→ **Esercizi**:
1. Qual è il titolo originale del film secondo la recensione del film «La corte»?
2. Estrai dalla recensione del film «La corte» il passo che va da "Toga sotto cui" fino a "rispetto della legge." compreso.

→ **Testo di riferimento**:
● ● ● ●
Il giudice e la giurata

Xavier è l’austero presidente della Corte d’Assise di una regione francese. Chiamato in aula per un processo in cui un giovane padre è accusato dell’omicidio della figlioletta di pochi mesi, Xavier scopre che tra i giurati c’è una donna, Ditte, che anni prima lo aveva curato in ospedale dopo un grave incidente.

La corte” di Christian Vincent, è un film dai ritmi quieti in cui la torbida vicenda giudiziaria rimane sullo sfondo. In primo piano, la figura del giudice, opaca, se non fosse per quella brutta sciarpa color fiamma che ostenta intorno al collo. E per la toga rossa con l’ermellino che Xavier indossa durante le udienze. Non a caso il titolo originale è “Hermine”, ermellino.
Toga sotto cui il giudice potente e integerrimo che ha retto la Corte per anni infliggendo pene esemplari, nasconde la sua vera natura, sensibile e poetica.
E poi c’è Ditte, bella, impegnata nel suo lavoro di medico anestesista, che osserva con occhi nuovi il suo ex-paziente. Che entra in contatto con gli altri giurati e cerca di capire i meccanismi processuali. Che segue attenta il dibattito, i colpi di scena, la severità di Xavier eppure la sua saggezza quando, nell’imminenza del verdetto, esorta la giuria popolare a non avere paura di sbagliare, di fare un torto o un favore all’imputato. Il nostro compito, signori, non è ricercare la “verità”, che non verrà mai pienamente alla luce, il nostro compito è di fare giustizia nel rispetto della legge.
● ● ● ●
→ **Materiale fornito**:
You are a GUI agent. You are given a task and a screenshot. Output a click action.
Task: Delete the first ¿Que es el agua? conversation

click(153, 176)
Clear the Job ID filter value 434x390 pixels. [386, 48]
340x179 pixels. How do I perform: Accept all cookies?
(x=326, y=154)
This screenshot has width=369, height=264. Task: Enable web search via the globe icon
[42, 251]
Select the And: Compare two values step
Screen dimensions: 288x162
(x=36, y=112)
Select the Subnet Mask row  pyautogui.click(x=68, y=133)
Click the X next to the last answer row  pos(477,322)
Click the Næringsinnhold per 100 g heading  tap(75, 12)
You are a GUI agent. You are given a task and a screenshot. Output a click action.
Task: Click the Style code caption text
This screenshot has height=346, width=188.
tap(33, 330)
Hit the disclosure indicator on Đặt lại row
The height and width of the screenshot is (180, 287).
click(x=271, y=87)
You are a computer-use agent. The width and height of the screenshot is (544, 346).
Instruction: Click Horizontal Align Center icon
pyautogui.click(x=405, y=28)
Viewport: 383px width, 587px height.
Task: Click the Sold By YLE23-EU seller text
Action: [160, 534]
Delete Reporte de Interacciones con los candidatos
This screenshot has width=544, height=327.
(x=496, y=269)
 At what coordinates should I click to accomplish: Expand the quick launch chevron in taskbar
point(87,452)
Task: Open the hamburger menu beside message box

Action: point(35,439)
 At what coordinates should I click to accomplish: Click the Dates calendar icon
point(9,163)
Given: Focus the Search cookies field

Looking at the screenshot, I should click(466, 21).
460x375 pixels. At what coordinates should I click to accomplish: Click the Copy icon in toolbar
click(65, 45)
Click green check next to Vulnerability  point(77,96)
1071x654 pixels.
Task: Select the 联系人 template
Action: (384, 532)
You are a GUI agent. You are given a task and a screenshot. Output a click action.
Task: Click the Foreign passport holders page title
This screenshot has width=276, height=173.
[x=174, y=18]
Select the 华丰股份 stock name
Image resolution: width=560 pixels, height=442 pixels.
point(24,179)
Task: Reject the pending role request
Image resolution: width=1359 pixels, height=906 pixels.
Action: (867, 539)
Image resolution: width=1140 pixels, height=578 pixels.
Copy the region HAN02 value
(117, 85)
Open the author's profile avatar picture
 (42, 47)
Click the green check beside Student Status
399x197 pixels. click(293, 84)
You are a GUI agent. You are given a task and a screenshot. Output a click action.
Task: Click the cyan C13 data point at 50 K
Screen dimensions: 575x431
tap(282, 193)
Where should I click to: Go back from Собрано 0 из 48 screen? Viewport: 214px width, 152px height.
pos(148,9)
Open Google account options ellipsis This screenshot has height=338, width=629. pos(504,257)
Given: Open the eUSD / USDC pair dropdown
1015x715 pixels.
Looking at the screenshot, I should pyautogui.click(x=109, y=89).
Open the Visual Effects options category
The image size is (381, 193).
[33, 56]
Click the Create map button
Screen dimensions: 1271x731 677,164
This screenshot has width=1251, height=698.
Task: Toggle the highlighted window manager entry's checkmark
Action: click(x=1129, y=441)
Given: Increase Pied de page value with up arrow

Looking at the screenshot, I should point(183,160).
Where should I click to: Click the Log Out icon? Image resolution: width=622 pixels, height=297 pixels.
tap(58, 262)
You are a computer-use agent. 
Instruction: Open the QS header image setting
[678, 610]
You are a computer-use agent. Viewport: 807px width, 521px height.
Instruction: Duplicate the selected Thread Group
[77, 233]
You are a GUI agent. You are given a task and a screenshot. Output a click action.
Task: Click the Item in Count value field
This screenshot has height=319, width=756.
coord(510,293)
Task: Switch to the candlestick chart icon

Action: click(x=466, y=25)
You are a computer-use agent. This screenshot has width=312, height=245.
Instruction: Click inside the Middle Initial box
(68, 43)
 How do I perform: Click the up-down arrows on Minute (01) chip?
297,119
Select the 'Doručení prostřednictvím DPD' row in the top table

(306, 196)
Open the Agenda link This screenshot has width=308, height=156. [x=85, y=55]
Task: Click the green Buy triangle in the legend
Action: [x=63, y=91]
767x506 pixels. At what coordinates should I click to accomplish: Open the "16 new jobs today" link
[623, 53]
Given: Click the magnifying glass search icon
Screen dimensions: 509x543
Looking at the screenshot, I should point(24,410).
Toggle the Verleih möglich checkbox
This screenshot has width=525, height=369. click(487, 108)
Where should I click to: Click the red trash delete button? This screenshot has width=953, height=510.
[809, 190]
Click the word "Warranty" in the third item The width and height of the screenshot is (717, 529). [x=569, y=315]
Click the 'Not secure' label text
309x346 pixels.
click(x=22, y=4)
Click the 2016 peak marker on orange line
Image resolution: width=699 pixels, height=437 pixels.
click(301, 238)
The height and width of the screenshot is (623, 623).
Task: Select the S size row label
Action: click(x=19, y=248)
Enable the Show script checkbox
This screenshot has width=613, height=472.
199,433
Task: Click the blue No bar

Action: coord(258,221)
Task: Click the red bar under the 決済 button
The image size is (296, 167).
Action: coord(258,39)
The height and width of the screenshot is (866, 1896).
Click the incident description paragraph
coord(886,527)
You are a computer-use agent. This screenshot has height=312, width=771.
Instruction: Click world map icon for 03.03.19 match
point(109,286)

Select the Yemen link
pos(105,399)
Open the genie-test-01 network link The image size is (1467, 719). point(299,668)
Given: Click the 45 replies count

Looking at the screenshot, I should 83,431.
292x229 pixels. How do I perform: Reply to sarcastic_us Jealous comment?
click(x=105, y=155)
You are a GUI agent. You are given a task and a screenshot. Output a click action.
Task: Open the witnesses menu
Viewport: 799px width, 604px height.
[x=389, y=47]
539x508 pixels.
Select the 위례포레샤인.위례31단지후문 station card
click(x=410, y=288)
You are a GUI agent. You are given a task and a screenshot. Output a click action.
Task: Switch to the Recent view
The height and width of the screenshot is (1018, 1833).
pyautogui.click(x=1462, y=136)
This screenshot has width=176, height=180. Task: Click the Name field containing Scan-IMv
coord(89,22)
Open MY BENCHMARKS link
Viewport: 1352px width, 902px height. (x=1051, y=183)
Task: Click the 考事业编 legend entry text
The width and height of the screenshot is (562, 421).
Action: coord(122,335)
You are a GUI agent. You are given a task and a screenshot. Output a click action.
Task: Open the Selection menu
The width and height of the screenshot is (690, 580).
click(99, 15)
● ● ● ●
→ **Risposte attese**:
1. Il titolo originale è «Hermine», cioè ermellino.

2.
Toga sotto cui il giudice potente e integerrimo che ha retto la Corte per anni infliggendo pene esemplari, nasconde la sua vera natura, sensibile e poetica.
E poi c’è Ditte, bella, impegnata nel suo lavoro di medico anestesista, che osserva con occhi nuovi il suo ex-paziente. Che entra in contatto con gli altri giurati e cerca di capire i meccanismi processuali. Che segue attenta il dibattito, i colpi di scena, la severità di Xavier eppure la sua saggezza quando, nell’imminenza del verdetto, esorta la giuria popolare a non avere paura di sbagliare, di fare un torto o un favore all’imputato. Il nostro compito, signori, non è ricercare la “verità”, che non verrà mai pienamente alla luce, il nostro compito è di fare giustizia nel rispetto della legge.